Leo XIV. fordert „missionarische Umgestaltung“ der Kurie
Mario Galgano - Vatikanstadt
In der feierlichen Atmosphäre der Benediktionshalle im Vatikan kam Papst Leo XIV. an diesem Montagvormittag mit den Kardinälen und Leitern der vatikanischen Behörden zum traditionellen Weihnachtsaustausch zusammen. In einer programmatischen Rede legte der Papst dar, wie er sich die Zukunft der kirchlichen Zentralverwaltung vorstellt: weniger bürokratisch, dafür missionarischer und menschlicher.
Würdigung von Papst Franziskus
Zu Beginn seiner Ansprache erinnerte der Papst sichtlich bewegt an seinen im Jahr 2025 verstorbenen Vorgänger. Die prophetische Stimme von Papst Franziskus habe die Kirche gelehrt, die Barmherzigkeit und die Sorge um die Armen wieder in das Zentrum zu rücken. Darauf aufbauend forderte Leo XIV. eine „missionarische Umgestaltung“ der Strukturen. Die Kurie dürfe nicht nur der „laufenden Verwaltung“ dienen, sondern müsse eine Antwort auf die sozialen und pastoralen Herausforderungen der heutigen Zeit sein.
„Können wir in der Kurie Freunde sein?“
Besonders persönlich wurde der Papst, als er die internen Beziehungen innerhalb des Vatikans ansprach. Mit Bezug auf den heiligen Augustinus fragte er kritisch: „Können wir in der Römischen Kurie Freunde sein?“ Er beklagte, dass auch im Umfeld der Kirche Dynamiken wie Machtstreben, das Streben nach Vorrang und die Pflege eigener Interessen nur schwer zu überwinden seien.
„Es ist schön, wenn Masken und Heimlichtuereien abfallen, wenn Menschen nicht ausgenutzt und übergangen werden, wenn man den Wert und die Kompetenz jedes Einzelnen anerkennt“, betonte das katholische Kirchenoberhaupt.
Eine synodale Kirche brauche keine Dokumente, sondern „konkrete Gesten“ der Solidarität im Arbeitsalltag.
Kardinaldekan zieht positive Bilanz des ersten Amtsjahres
Zuvor hatte Kardinaldekan Giovanni Battista Re im Namen des Kardinalskollegiums das Wort ergriffen. Er dankte Papst Leo XIV. für die „Begeisterung und Wärme“, mit der er seit seiner Wahl die Herzen der Menschen weltweit erobert habe.
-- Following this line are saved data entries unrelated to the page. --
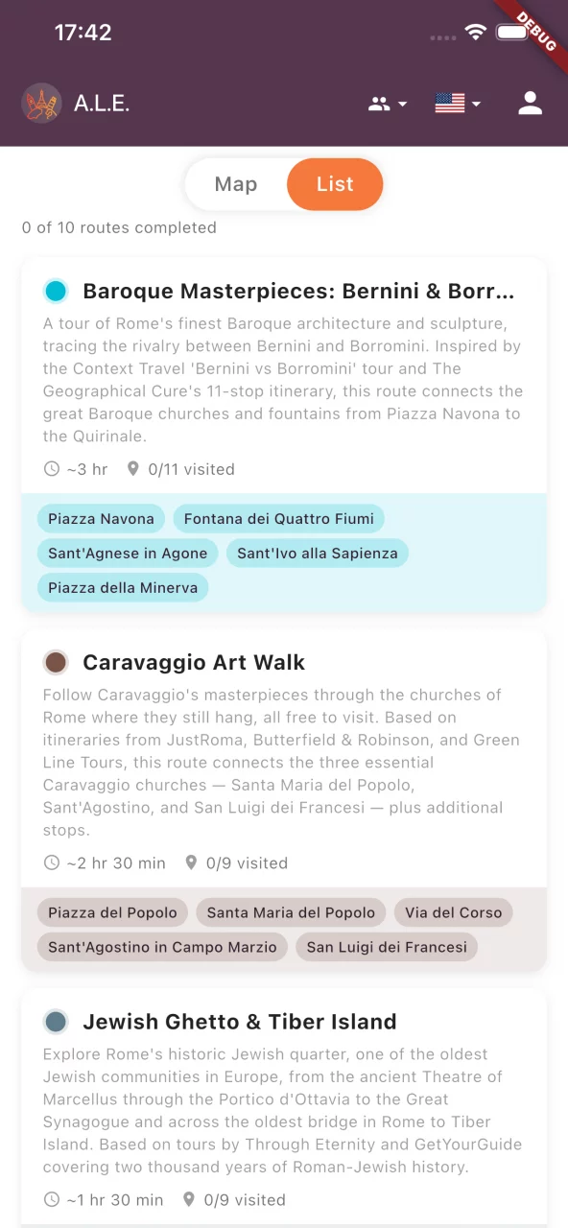Select the Piazza Navona chip

tap(101, 519)
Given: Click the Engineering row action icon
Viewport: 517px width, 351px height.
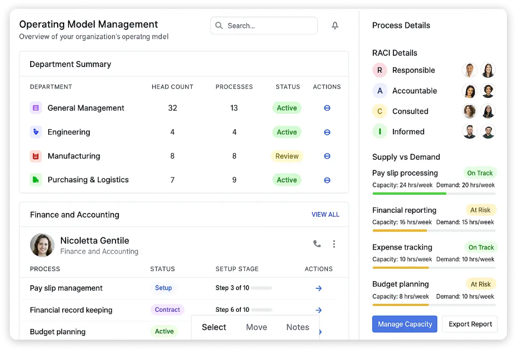Looking at the screenshot, I should pyautogui.click(x=327, y=132).
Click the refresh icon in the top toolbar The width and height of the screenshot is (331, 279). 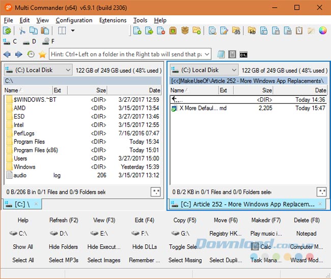coord(7,31)
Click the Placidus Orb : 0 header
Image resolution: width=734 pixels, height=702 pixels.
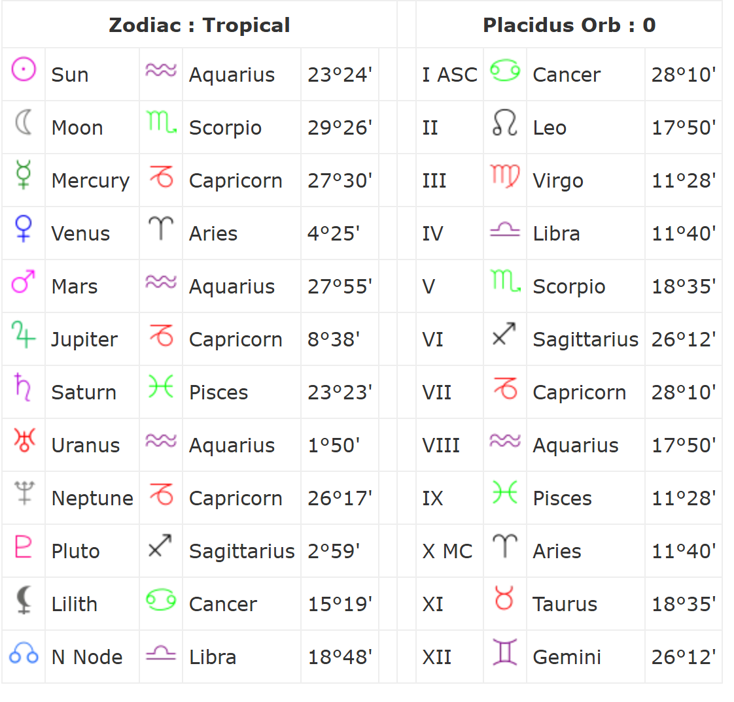[569, 25]
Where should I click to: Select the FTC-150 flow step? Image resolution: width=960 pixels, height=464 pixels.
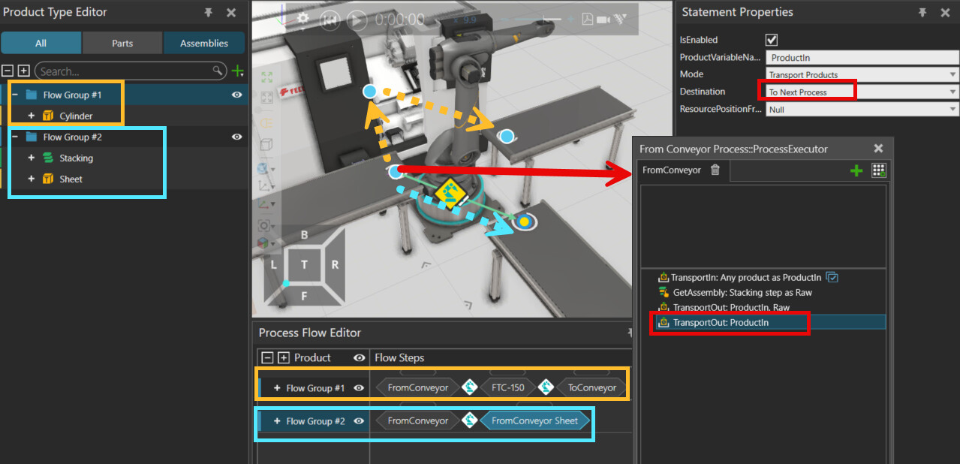(x=508, y=388)
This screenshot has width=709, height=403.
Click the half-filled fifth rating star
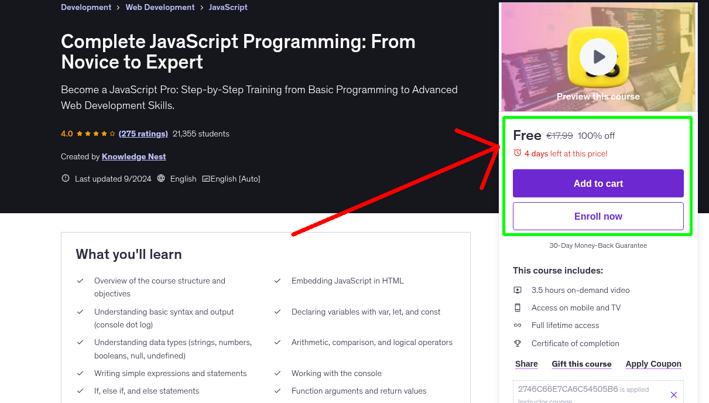click(112, 134)
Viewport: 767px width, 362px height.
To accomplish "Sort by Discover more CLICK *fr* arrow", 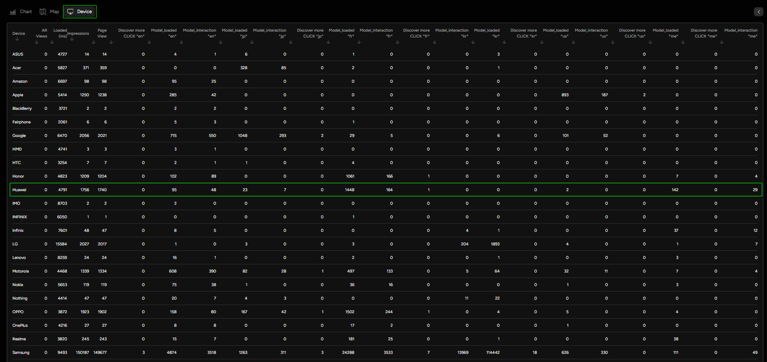I will [x=435, y=42].
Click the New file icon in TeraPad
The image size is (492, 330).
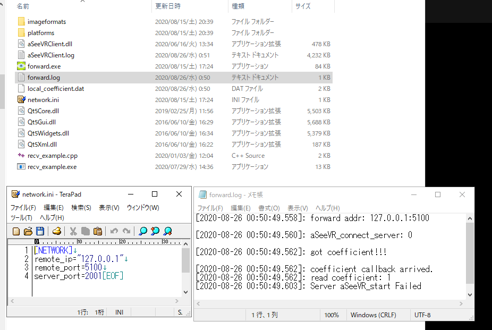click(16, 231)
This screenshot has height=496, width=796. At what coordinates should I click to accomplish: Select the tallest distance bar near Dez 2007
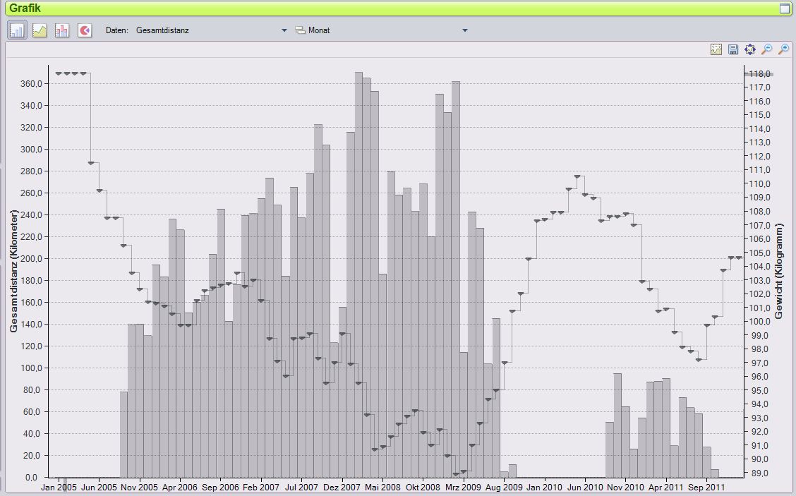[x=358, y=275]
Re hob insbesondere die unermüdliche Hingabe des Papstes hervor, der sich bei Begegnungen außergewöhnlich viel Zeit für den Einzelnen nehme.
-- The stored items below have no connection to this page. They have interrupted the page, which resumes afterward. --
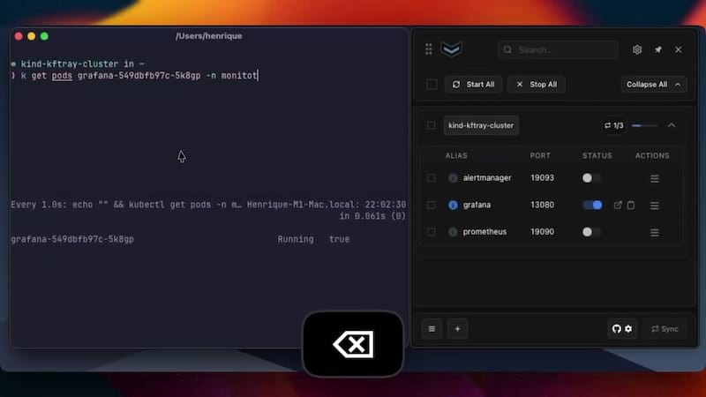Open the alertmanager actions hamburger menu
Viewport: 706px width, 397px height.
655,178
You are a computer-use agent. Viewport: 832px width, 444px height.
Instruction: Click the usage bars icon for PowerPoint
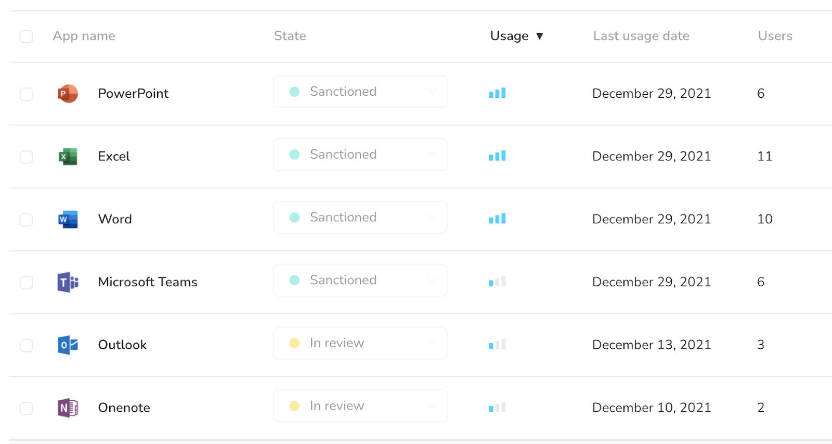click(497, 93)
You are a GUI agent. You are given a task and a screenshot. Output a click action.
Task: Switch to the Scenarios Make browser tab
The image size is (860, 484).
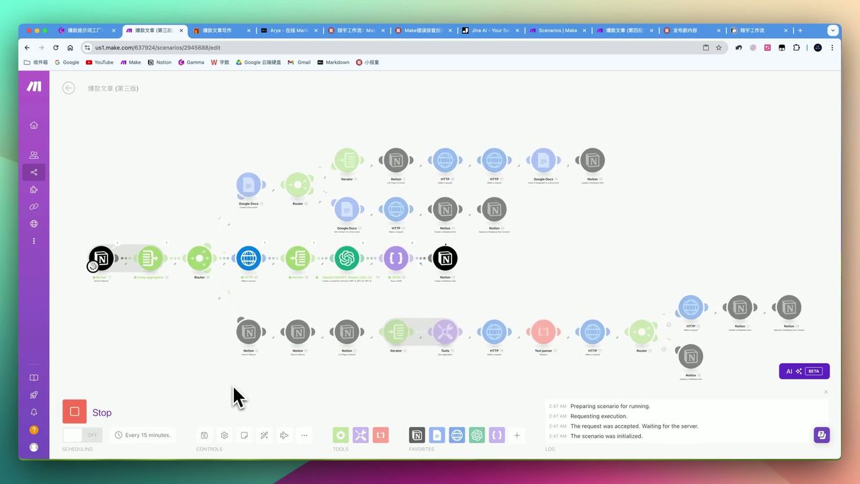pos(555,30)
Der Kardinal erinnerte an die Höhepunkte des zu Ende gehenden Jahres: das Heilige Jahr mit dem Weltjugendtag, an dem über eine Million Jugendliche teilnahmen, sowie die historische Reise in die Türkei und den Libanon zum 1.700. Jahrestag des Konzils von Nizäa. Besonders würdigte Re den Appell des Papstes für einen „unbewaffneten und entwaffnenden Frieden“, den dieser bereits unmittelbar nach seiner Wahl vom Balkon des Petersdoms aus verkündet hatte.
Ein Zeichen gegen Zwietracht
Abschließend weitete der Papst den Blick auf die Weltlage. In einem Umfeld, das von „Zwietracht, Gewalt und Konflikten“ verwundet sei, müsse die Kurie ein prophetisches Zeichen sein. Christen seien keine „kleinen Gärtner, die sich nur um den eigenen Garten kümmern“, sondern Sauerteig für eine universale Geschwisterlichkeit. Mit Segenswünschen für ein friedvolles Weihnachtsfest schloss das katholische Kirchenoberhaupt die Audienz.
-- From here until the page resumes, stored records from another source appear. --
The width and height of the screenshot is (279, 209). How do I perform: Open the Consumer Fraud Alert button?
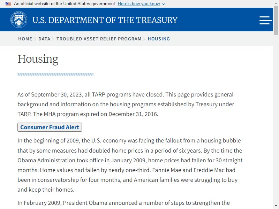pyautogui.click(x=50, y=127)
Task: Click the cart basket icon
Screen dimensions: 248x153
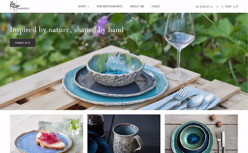Action: [234, 7]
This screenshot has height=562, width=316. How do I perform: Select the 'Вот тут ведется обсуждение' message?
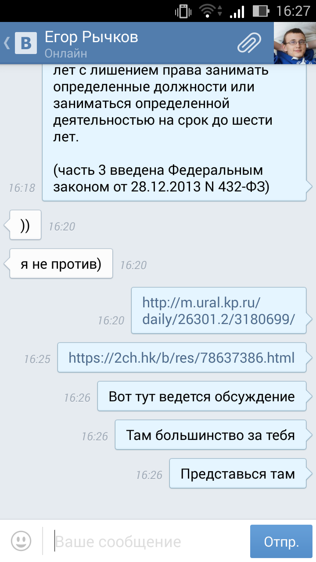201,396
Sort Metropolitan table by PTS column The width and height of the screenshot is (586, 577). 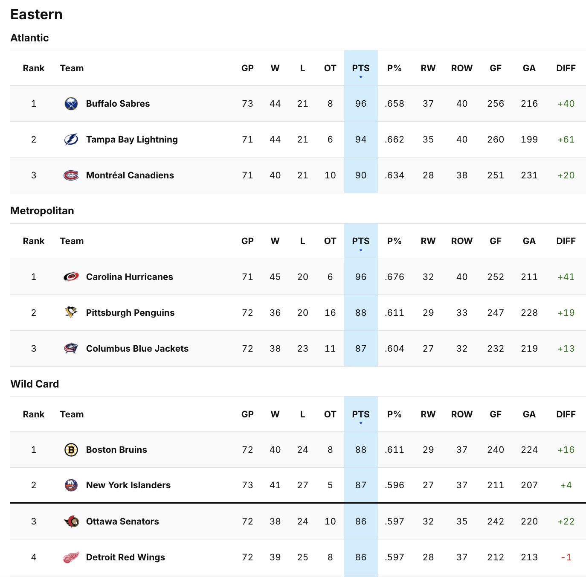click(360, 241)
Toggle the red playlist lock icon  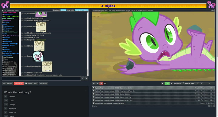(101, 83)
Papst schenkt Buch an die Kurienmitarbeiter
Am Ende der traditionellen Audienz für die römische Kurie zu Weihnachten schenkte Papst Leo XIV. den Anwesenden das Buch „La pratica della presenza di Dio” (Die Praxis der Gegenwart Gottes) von Bruder Lorenz von der Auferstehung , herausgegeben von Maria Rosaria Del Genio, das vergangene Woche vom vatikanischen Verlag Libreria Editrice Vaticana veröffentlicht wurde. Dieses Werk hat die Spiritualität von Papst Prevost geprägt, der es zur Lektüre empfohlen hat, um diese Art von Spiritualität besser kennenzulernen.